**AUFGABE**
Gib bitte den Abschnitt der unten stehenden Daten, der mit der Zeile beginnt, die „Given: Click the WP Social Ninja star icon“ enthält, und mit der Zeile endet, die „Looking at the“ enthält, beide eingeschlossen, als JSON-Liste von Strings aus, einen String pro Zeile und ohne Leerzeilen. Die Bilder lässt du dabei weg.

**BEREITGESTELLTE DATEN**

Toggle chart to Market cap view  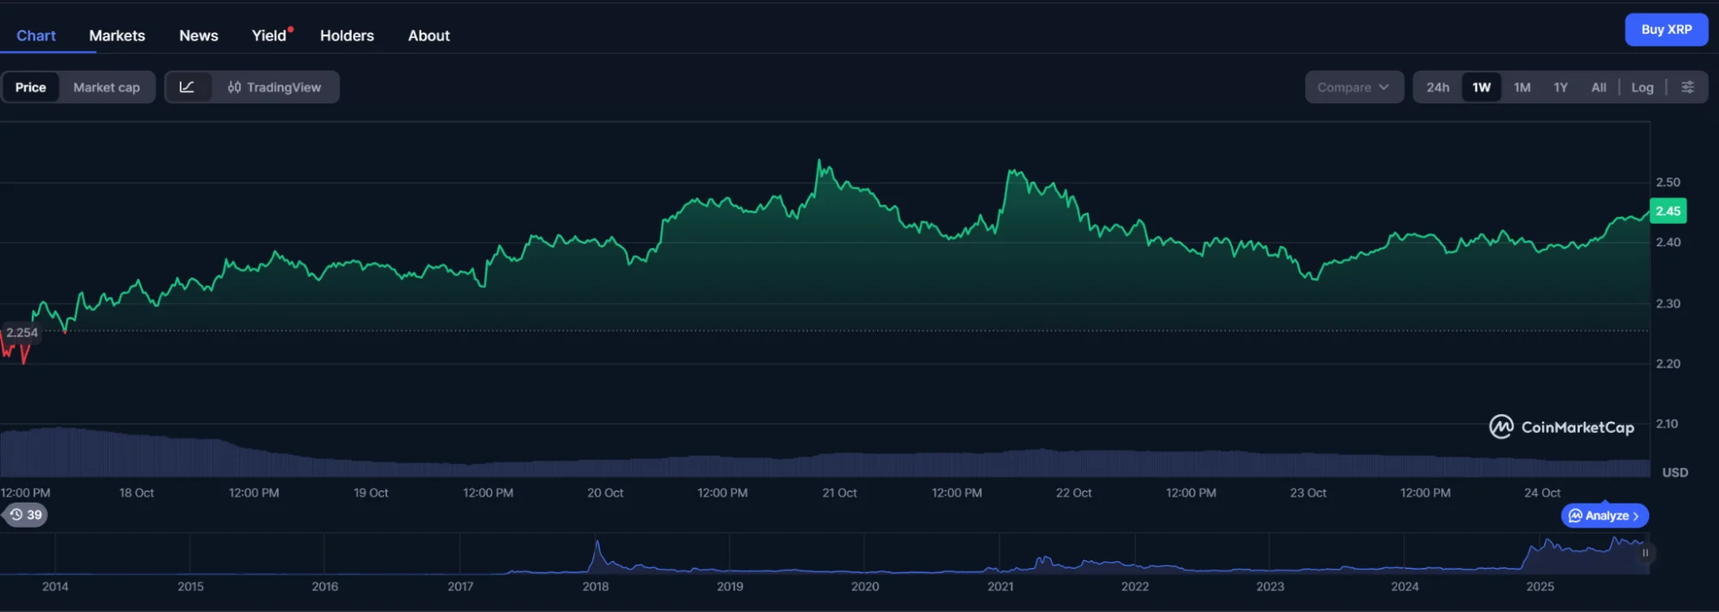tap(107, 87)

...

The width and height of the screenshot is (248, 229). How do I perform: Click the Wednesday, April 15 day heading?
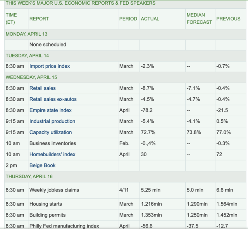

--

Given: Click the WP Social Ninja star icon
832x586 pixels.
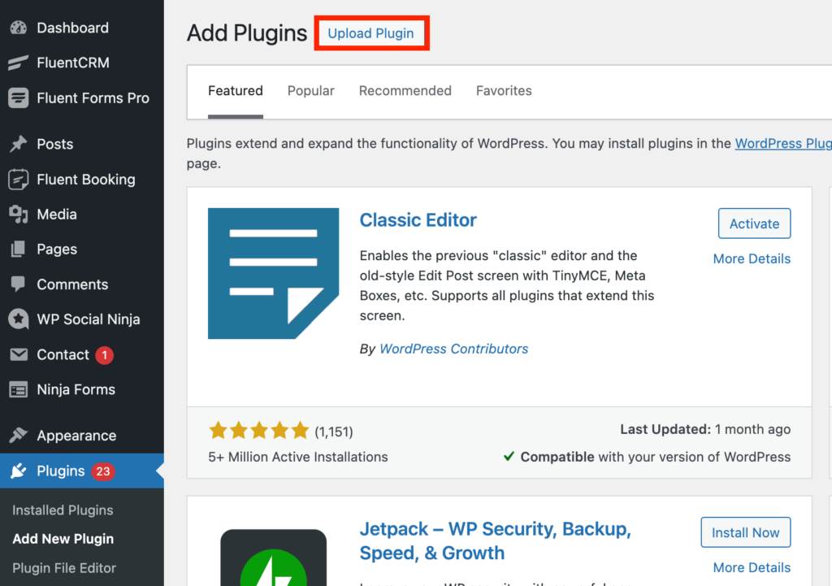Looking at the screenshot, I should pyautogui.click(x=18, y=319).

**ANTWORT**
[
  "Given: Click the WP Social Ninja star icon",
  "832x586 pixels.",
  "Looking at the screenshot, I should pyautogui.click(x=18, y=319)."
]